> [ERFORDERLICHE SCHRITTE]
1. Nenne alles, was laut dem Lesetext über Stauden durch kleine Staudentöpfe mit einem halben Liter Substrat reduziert wird.
2. Gib aus dem Lesetext über Stauden den Abschnitt zwischen "Stauden sind demnach" und "für die Kultivierung." einschließlich wortgetreu aus.

> [LESETEXT]
━━━
Langfristiger Nutzen und umweltfreundliche Kultivierung
Der Bundes deutscher Staudengärtner (BdS) hat den langfristigen Nutzen von Stauden für den Garten- und Landschaftsbau hervorgehoben. Bei einer Journalistenreise zur Staudensichtung am 25. Juli in Weihenstephan betonte Michael Moll, Vorsitzender des BdS, den wachsenden Wert von Stauden über die Zeit.
Was wir Staudengärtnern unseren Kunden liefern, steigt mit der Zeit im Wert.
Stauden sind demnach keine Verbrauchsgüter, sondern langlebige Elemente, die geplante Anlagen über Jahrzehnte hinweg gestalten und funktional unterstützen. Moll erläuterte die umweltfreundliche Kultivierung von Stauden in Staudengärtnereien, insbesondere im Hinblick auf die Topfgröße. Kleine Staudentöpfe mit einem halben Liter Substrat reduzieren den Materialverbrauch, den Transportaufwand und den Energiebedarf für die Kultivierung.
━━━
> [BEREITGESTELLTE DATEN]
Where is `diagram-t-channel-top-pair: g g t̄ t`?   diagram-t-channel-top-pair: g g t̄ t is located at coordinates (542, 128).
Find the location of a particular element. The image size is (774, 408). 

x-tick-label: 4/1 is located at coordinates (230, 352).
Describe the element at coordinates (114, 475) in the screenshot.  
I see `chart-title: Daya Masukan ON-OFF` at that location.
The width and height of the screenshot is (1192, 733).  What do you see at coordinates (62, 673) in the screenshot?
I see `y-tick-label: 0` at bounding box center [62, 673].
━━━
> [LÖSUNGEN DER AUFGABEN]
1.
- den Materialverbrauch
- den Transportaufwand
- den Energiebedarf für die Kultivierung

2.
Stauden sind demnach keine Verbrauchsgüter, sondern langlebige Elemente, die geplante Anlagen über Jahrzehnte hinweg gestalten und funktional unterstützen. Moll erläuterte die umweltfreundliche Kultivierung von Stauden in Staudengärtnereien, insbesondere im Hinblick auf die Topfgröße. Kleine Staudentöpfe mit einem halben Liter Substrat reduzieren den Materialverbrauch, den Transportaufwand und den Energiebedarf für die Kultivierung.